##### STUDY MATERIAL

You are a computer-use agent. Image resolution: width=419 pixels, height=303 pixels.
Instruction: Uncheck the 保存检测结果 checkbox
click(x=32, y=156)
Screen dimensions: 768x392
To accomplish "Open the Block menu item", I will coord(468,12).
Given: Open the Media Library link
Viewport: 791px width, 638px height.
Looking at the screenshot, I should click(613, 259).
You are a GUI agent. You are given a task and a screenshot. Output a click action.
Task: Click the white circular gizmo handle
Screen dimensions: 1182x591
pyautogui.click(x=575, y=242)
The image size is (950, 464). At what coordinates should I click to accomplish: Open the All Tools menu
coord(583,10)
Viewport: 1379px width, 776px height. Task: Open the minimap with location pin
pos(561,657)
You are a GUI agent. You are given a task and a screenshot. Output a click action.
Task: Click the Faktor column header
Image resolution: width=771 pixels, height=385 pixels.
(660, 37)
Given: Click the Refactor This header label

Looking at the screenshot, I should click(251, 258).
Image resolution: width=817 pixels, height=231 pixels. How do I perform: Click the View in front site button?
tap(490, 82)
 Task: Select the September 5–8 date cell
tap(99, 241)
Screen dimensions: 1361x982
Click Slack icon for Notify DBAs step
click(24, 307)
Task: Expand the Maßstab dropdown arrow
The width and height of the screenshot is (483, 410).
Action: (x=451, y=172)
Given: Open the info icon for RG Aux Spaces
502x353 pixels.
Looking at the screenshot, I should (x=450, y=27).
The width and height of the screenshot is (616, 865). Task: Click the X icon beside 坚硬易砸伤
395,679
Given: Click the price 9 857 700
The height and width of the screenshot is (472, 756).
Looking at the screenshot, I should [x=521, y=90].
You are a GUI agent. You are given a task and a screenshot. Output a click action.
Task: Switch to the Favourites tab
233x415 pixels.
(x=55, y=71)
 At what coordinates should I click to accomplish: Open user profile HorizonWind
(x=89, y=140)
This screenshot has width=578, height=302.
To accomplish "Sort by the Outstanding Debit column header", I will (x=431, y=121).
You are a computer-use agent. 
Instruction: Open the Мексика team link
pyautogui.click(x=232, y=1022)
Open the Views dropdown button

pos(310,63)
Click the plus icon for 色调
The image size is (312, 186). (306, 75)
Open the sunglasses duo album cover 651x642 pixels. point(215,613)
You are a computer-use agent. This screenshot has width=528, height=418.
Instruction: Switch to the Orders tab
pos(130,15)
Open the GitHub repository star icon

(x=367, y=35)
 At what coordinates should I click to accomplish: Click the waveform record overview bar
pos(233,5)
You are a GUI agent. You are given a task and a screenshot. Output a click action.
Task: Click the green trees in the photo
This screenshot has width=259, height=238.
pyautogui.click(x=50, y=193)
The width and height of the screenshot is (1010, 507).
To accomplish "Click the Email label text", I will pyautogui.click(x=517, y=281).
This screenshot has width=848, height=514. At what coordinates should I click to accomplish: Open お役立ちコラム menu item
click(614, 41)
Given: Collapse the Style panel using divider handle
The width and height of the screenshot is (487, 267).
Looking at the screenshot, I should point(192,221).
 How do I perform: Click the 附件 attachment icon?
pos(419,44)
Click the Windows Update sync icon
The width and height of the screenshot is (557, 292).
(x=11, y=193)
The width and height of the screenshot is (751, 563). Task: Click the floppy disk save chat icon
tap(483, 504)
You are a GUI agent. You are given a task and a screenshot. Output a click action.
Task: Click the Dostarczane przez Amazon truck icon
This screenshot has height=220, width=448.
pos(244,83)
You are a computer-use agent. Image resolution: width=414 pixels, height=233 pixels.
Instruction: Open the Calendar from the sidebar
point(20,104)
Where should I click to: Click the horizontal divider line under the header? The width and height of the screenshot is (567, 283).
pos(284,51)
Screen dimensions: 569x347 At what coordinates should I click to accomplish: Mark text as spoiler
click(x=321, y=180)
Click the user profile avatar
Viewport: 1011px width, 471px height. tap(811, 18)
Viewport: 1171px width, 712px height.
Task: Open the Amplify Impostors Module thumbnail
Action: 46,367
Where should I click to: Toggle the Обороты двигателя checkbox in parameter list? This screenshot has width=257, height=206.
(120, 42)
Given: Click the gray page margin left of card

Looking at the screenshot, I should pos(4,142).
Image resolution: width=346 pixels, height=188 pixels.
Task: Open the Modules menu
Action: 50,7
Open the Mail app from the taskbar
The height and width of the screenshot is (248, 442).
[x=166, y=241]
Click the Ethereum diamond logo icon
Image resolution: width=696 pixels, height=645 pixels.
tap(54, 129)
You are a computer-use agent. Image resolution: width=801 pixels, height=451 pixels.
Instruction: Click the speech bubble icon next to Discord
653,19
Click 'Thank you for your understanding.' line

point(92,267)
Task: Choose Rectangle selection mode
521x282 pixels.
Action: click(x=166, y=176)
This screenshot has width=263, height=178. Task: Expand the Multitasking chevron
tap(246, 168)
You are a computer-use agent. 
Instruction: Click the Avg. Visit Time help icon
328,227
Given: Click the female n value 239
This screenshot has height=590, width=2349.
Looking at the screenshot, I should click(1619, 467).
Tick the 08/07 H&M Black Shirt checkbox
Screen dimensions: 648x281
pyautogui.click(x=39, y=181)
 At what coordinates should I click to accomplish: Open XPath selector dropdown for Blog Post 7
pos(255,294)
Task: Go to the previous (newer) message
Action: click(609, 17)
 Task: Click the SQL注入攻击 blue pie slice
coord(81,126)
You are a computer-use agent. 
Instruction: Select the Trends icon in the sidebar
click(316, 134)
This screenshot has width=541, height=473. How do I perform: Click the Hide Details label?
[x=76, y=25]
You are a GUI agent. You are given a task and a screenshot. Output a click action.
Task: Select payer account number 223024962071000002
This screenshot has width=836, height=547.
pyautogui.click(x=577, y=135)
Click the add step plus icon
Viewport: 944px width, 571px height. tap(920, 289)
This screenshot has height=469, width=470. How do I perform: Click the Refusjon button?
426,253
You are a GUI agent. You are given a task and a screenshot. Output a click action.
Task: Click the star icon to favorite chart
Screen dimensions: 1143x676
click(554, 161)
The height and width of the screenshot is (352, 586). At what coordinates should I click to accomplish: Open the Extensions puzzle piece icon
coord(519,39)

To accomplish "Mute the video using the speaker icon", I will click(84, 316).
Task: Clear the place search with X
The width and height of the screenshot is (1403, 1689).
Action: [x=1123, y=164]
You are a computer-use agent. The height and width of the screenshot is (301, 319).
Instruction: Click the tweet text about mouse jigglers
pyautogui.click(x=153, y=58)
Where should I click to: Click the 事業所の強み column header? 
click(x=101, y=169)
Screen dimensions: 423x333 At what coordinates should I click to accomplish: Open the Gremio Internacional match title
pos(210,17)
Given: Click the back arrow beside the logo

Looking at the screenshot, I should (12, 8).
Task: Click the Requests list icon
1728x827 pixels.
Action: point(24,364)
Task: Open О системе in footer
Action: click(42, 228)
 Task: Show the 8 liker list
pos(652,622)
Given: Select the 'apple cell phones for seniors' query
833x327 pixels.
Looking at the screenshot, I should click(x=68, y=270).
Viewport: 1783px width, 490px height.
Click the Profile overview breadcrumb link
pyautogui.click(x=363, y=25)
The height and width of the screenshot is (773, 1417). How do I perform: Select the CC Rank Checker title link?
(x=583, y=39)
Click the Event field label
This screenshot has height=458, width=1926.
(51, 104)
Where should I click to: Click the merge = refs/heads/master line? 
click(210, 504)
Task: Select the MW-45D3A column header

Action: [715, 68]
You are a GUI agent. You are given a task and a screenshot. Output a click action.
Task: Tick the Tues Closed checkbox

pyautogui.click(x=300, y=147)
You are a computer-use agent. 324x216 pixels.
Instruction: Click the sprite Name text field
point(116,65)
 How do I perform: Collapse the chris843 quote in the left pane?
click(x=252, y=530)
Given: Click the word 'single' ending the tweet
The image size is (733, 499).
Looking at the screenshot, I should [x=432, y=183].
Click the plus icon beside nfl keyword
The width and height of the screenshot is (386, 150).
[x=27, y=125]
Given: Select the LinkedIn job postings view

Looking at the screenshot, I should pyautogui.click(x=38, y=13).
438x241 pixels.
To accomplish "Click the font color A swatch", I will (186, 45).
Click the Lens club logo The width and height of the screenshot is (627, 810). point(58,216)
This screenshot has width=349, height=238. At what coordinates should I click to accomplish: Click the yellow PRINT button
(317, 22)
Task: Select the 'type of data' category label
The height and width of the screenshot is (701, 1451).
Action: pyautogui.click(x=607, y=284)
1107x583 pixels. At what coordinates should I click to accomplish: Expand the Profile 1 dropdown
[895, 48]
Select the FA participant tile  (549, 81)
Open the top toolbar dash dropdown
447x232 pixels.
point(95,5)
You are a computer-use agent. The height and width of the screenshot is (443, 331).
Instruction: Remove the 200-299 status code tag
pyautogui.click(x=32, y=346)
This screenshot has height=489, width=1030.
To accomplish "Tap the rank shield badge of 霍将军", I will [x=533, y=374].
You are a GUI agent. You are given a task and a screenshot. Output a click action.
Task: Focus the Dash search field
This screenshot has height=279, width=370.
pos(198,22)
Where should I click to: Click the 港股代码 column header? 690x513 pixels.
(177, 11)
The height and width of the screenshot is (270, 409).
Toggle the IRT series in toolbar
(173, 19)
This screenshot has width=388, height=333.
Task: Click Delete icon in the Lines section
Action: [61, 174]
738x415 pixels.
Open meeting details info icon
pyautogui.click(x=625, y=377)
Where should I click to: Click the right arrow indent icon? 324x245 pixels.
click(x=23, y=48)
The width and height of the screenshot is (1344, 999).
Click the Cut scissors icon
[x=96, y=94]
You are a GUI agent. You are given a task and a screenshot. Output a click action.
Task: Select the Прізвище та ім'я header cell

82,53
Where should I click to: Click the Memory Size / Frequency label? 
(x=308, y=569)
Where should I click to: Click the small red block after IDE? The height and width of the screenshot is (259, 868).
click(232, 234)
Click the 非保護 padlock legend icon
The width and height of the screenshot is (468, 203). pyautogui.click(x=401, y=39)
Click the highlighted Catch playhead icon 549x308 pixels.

##########

§ PROBLEM: Find the lines above that hold "computer", then copy each of them.

§ TASK ANSWER:
You are a computer-use agent. Image resolution: width=419 pixels, height=303 pixels.
You are a computer-use agent. 
You are a computer-use agent. This screenshot has width=528, height=418.
You are a computer-use agent. Image resolution: width=414 pixels, height=233 pixels.
You are a computer-use agent. Image resolution: width=801 pixels, height=451 pixels.
You are a computer-use agent. 
You are a computer-use agent. 
You are a computer-use agent. The height and width of the screenshot is (301, 319).
You are a computer-use agent. 324x216 pixels.
You are a computer-use agent. The height and width of the screenshot is (443, 331).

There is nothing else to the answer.